Doof de kaars altijd met een kaarsendover en gebruik geen water. Blaas de kaars bij voorkeur niet uit. Dit voorkomt spatten van het warme kaarsvet.
Gebruik altijd een onbrandbare kaarsenhouder.
Leg geen afgebrande lucifer of andere materialen in het kaarsvet. Daardoor kan een tweede vlam ontstaan, waardoor de kaars onjuist opbrandt en kan gaan druipen of walmen.
De pit (het brandende gedeelte van de lont) mag 10 tot 15 millimeter zijn. Knip een deel van de pit af wanneer hij te lang wordt. Kaarsen met een te lange pit kunnen gaan walmen en flakkeren.
Plaats kaarsen niet dichtbij een warmtebron zoals zonlicht, verwarming of open haard. Kaarsen die te dicht naast een warmtebron staan, kunnen gaan druipen.

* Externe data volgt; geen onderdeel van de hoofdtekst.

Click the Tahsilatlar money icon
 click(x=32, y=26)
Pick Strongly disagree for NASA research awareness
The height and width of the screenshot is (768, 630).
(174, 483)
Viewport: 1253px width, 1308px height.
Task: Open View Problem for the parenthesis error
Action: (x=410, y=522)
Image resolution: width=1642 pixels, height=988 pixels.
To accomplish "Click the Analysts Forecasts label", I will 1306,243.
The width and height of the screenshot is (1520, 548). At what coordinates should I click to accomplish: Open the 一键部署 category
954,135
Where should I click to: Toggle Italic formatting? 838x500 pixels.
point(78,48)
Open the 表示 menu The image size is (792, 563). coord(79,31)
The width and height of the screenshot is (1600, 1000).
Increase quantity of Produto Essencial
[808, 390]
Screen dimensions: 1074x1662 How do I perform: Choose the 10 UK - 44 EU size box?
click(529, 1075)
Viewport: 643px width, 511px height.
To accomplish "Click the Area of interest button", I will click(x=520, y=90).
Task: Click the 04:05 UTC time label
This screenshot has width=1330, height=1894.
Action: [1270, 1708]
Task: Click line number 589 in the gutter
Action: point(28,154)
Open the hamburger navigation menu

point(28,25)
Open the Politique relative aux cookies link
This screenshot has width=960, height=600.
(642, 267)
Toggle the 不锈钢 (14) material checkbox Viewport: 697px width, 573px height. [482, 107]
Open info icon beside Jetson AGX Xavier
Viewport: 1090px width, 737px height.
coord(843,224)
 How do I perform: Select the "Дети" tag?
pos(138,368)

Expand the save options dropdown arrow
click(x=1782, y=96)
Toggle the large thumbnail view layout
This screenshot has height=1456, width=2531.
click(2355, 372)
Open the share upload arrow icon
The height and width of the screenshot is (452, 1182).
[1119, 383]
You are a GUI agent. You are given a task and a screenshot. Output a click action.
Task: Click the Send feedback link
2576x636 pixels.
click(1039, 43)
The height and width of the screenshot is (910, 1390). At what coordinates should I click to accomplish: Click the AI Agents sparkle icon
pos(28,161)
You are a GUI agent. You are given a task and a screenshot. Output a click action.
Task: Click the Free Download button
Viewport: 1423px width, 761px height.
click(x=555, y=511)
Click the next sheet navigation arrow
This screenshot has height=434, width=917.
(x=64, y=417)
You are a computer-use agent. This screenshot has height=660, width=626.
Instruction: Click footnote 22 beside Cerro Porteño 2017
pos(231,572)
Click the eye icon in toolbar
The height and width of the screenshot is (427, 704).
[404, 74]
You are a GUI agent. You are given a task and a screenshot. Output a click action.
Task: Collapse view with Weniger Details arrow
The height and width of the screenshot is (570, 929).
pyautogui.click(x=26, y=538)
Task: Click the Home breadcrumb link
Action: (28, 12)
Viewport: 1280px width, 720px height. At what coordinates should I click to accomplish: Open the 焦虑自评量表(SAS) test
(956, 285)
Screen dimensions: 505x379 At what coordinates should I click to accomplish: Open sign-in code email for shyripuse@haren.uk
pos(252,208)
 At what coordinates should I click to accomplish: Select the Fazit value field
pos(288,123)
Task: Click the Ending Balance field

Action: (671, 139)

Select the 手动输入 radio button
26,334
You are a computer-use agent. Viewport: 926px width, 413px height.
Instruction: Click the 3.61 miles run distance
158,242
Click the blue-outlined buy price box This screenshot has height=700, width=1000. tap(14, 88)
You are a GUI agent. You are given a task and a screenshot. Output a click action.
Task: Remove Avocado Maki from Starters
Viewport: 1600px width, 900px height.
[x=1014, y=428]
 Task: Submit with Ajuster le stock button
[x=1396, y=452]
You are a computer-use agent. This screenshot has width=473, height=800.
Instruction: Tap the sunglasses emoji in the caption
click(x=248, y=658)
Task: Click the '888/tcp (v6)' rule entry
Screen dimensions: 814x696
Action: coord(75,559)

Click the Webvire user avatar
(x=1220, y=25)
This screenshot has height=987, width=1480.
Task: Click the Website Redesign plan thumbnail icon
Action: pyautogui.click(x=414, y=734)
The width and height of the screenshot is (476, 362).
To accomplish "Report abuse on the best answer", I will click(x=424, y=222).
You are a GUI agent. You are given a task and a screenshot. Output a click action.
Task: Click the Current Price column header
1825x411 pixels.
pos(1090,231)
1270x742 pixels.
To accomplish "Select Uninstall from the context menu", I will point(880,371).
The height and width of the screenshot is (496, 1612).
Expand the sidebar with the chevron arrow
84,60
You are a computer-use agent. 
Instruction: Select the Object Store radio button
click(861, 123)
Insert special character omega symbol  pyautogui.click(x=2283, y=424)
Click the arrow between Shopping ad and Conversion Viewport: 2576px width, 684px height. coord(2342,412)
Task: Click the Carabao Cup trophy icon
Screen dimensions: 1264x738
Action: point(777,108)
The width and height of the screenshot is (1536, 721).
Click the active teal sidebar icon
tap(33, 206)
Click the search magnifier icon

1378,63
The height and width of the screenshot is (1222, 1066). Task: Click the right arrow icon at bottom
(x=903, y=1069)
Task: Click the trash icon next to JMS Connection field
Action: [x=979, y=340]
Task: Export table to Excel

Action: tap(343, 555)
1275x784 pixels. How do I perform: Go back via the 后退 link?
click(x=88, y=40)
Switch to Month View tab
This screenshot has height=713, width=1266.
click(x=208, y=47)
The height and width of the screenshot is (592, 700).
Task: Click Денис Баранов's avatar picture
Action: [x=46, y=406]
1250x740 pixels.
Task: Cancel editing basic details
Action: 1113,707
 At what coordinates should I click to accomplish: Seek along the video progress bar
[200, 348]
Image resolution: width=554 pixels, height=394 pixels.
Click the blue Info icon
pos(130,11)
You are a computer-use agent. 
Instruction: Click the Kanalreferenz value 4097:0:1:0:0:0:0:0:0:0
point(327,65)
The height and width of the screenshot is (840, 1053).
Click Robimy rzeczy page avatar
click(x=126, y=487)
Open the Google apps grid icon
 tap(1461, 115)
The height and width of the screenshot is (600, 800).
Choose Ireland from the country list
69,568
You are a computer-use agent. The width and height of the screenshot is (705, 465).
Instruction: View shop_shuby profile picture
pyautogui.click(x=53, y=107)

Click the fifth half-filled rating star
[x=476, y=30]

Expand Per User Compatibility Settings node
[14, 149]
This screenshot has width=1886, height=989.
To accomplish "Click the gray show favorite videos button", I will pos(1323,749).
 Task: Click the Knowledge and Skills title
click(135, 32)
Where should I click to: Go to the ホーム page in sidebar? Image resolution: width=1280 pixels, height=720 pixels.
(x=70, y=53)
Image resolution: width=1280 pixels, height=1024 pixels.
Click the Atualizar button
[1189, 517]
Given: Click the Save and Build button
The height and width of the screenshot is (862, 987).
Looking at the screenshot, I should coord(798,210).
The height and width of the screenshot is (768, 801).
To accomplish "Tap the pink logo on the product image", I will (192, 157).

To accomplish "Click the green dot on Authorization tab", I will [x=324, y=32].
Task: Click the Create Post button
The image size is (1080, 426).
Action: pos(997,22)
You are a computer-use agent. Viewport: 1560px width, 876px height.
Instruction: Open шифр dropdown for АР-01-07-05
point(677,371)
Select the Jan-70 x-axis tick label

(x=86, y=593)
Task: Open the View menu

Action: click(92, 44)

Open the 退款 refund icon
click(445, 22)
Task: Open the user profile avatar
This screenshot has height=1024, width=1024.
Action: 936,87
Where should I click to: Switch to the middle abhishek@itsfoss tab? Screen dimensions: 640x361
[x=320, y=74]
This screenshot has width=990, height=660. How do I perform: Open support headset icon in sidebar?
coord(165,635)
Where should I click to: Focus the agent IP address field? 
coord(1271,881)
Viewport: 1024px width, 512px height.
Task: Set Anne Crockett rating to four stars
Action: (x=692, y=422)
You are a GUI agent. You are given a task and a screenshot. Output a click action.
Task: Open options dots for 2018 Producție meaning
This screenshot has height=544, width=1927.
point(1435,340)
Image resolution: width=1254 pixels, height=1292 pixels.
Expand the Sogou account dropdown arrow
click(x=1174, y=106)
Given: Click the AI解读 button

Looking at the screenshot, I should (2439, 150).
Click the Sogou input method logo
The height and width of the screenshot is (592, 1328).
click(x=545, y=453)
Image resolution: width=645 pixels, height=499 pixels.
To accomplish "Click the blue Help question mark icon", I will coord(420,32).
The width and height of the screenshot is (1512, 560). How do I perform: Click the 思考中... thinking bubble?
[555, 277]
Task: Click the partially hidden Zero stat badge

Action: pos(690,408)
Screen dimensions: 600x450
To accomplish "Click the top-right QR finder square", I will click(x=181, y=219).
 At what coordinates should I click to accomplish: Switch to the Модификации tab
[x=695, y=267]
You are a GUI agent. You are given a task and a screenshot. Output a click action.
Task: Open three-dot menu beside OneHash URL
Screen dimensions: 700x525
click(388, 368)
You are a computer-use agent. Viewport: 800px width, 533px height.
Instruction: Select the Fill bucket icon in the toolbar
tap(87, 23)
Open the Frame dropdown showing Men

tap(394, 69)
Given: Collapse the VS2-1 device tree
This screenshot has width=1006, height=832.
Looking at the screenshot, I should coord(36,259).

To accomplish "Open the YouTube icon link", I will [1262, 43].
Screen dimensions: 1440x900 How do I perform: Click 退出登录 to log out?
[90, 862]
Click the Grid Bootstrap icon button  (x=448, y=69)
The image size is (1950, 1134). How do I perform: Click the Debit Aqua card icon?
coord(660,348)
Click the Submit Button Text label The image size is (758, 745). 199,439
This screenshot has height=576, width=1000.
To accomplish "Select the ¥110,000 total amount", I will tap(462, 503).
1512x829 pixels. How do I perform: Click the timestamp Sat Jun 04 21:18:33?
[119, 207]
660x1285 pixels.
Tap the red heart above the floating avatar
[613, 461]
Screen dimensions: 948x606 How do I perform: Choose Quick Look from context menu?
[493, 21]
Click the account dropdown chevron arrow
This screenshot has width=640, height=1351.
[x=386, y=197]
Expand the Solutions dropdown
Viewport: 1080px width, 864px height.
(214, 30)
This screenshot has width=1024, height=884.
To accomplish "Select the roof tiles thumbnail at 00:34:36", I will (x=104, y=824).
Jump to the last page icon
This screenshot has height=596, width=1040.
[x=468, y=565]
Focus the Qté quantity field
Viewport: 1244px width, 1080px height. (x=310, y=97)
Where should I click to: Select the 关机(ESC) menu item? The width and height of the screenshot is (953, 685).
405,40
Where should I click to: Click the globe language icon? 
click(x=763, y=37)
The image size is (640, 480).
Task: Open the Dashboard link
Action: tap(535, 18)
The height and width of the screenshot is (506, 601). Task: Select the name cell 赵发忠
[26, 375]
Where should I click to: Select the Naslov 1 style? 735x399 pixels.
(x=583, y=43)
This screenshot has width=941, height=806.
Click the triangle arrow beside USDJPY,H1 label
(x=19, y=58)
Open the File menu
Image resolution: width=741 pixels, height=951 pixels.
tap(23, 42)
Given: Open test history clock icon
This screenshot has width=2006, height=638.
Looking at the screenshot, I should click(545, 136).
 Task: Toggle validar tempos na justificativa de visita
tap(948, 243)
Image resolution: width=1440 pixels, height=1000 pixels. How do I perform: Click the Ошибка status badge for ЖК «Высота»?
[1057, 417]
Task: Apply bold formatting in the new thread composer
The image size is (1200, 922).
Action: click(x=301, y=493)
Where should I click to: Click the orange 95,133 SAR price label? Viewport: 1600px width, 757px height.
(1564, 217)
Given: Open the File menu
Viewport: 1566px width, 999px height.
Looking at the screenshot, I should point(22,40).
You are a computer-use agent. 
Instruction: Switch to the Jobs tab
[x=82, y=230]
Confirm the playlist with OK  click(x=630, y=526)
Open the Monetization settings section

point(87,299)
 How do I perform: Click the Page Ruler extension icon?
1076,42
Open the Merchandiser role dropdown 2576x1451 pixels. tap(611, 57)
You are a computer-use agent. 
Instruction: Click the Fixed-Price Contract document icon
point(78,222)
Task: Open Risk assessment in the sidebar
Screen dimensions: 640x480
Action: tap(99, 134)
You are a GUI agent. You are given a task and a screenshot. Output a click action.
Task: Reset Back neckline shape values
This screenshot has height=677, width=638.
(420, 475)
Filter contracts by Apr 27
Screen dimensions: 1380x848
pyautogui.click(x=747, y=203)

Verplaats een brandende kaars nooit.
Plaats de kaars (ook een afgevuld glas) op een onbrandbare onderzetter.
Gebruik een geschikte houder. Sommige kaarsen zijn alleen geschikt voor het branden in speciale houders, ter voorkoming van beschadiging van het oppervlak waar de kaars op staat.